No, I’m not talking about Alan Keyes. Turns out John McCain might be headed to blood banks to round up some ready cash.
“The campaign has raised only $3.7 million to date for the quarter,” a longtime, influential friend of the Arizona Republican told The Washington Times.
“The hope was to reach $4.5 million, about a third of what was raised in the ‘disastrous’ second quarter,’ ” said the McCain supporter, who has access to the senator’s daily campaign operations.
The figures he cited — although anything but rosy — mask the even worse state of the campaign’s finances, said the source, speaking on the condition of anonymity to protect his relationship with the senator.
“Those are gross numbers, not net,” the friend said. “Plus the campaign is carrying $2.5 to $3 million in debt. [He’s] done for.”
For context, Ron Paul raised an equivalent amount in the 2nd quarter.

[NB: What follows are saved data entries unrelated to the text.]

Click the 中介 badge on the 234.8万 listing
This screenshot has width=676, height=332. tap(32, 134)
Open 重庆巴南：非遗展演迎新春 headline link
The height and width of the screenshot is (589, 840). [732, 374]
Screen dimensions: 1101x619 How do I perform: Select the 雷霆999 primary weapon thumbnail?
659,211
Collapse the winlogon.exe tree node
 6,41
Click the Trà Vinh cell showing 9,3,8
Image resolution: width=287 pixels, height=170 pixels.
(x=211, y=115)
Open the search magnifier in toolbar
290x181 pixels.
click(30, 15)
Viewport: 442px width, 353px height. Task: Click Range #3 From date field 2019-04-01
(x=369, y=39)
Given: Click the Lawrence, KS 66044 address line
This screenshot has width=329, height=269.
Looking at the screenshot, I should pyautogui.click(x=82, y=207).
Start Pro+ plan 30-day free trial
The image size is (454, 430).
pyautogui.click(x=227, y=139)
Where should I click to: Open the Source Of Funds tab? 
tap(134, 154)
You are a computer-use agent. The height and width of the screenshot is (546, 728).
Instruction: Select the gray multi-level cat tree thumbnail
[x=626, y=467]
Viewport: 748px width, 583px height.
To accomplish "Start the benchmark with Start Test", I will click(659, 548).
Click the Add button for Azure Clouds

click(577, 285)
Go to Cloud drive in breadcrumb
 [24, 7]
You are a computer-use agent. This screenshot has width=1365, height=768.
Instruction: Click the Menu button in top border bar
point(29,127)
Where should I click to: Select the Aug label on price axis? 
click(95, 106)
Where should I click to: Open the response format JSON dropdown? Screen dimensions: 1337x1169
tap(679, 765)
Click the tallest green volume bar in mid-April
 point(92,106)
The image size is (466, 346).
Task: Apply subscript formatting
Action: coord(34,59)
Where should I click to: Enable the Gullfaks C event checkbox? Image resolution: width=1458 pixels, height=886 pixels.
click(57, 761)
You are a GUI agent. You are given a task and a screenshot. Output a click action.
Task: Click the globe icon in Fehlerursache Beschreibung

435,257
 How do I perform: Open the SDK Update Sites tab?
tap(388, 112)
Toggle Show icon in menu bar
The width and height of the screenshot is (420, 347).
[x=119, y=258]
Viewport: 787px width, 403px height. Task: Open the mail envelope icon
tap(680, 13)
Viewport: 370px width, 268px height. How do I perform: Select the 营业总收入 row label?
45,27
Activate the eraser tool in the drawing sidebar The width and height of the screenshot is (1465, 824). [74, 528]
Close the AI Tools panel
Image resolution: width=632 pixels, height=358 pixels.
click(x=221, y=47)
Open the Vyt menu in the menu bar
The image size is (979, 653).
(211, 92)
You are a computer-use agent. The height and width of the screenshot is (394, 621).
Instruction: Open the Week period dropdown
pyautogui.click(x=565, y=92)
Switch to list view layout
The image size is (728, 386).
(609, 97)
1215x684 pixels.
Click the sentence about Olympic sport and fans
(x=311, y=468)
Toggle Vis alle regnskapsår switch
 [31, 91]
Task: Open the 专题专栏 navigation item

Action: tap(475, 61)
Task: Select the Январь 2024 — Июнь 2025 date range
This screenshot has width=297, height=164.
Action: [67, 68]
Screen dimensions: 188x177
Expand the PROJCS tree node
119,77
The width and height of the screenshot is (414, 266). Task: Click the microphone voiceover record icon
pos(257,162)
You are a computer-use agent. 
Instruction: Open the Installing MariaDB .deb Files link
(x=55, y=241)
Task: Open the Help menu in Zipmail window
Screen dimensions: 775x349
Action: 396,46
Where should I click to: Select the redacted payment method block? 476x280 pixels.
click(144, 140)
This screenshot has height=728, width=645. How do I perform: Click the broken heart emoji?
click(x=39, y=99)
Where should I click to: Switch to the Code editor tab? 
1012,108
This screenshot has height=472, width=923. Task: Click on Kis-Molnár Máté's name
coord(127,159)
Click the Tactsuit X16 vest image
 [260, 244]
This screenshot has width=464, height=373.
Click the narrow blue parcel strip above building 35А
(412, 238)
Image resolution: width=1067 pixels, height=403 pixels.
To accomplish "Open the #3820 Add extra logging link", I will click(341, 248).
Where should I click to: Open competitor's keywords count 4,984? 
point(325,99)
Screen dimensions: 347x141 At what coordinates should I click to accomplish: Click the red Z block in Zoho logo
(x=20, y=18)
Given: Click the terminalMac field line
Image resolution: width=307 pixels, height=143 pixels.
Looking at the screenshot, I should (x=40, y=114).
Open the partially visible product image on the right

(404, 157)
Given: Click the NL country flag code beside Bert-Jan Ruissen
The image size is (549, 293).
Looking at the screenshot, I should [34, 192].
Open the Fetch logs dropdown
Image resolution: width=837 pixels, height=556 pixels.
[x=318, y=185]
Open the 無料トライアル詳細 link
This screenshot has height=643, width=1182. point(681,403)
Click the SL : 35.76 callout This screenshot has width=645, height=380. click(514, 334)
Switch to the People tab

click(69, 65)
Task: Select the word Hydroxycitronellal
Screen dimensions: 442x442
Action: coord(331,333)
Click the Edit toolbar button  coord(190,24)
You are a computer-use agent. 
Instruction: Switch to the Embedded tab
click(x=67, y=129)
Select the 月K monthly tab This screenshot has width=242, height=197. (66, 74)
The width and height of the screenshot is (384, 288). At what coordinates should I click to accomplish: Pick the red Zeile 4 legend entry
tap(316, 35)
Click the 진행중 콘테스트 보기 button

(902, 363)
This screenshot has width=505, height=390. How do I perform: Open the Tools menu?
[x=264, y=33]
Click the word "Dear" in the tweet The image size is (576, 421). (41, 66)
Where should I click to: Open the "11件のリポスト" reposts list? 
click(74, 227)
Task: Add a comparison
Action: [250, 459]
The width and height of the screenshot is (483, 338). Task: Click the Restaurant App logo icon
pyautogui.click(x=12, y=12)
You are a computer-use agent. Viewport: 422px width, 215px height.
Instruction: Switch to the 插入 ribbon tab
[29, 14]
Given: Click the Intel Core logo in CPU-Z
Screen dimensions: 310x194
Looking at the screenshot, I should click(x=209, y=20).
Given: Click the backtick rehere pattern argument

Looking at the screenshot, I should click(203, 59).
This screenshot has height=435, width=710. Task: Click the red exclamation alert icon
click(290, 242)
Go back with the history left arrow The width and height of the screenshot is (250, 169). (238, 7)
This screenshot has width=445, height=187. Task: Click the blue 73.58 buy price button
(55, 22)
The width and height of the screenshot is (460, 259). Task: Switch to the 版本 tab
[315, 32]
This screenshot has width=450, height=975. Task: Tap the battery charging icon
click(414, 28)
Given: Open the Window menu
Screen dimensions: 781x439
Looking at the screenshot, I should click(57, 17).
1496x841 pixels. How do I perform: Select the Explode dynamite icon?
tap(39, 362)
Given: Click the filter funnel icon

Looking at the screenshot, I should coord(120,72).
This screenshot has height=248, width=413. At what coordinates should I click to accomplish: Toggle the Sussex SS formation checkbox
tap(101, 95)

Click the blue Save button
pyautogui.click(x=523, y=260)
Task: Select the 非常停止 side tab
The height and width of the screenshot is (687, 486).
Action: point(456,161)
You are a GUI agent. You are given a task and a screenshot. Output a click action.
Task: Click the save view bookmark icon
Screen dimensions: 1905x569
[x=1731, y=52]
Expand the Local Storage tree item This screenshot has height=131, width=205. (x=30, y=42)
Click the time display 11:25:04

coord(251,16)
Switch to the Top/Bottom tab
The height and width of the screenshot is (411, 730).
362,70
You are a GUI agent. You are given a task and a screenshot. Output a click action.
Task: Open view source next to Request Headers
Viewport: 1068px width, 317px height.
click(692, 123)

And then there’s Freddie, whose Tragical Memory Tour hit a major roadblock to his effort to woo social conservatives. Seems that Dr. Dobson is as unimpressed as… everyone else.
According to a private e-mail obtained by the AP, influential evangelical leader James Dobson told friends he will not be backing Fred Thompson’s candidacy for president […]
Said Dobson: “Isn’t Thompson the candidate who is opposed to a Constitutional amendment to protect marriage, believes there should be 50 different definitions of marriage in the U.S., favors McCain-Feingold, won’t talk at all about what he believes, and can’t speak his way out of a paper bag on the campaign trail?” Dobson wrote. “He has no passion, no zeal and no apparent ‘want to.’ And yet he is apparently the Great Hope that burns in the breasts of many conservative Christians? Well, not for me, my brothers. Not for me!”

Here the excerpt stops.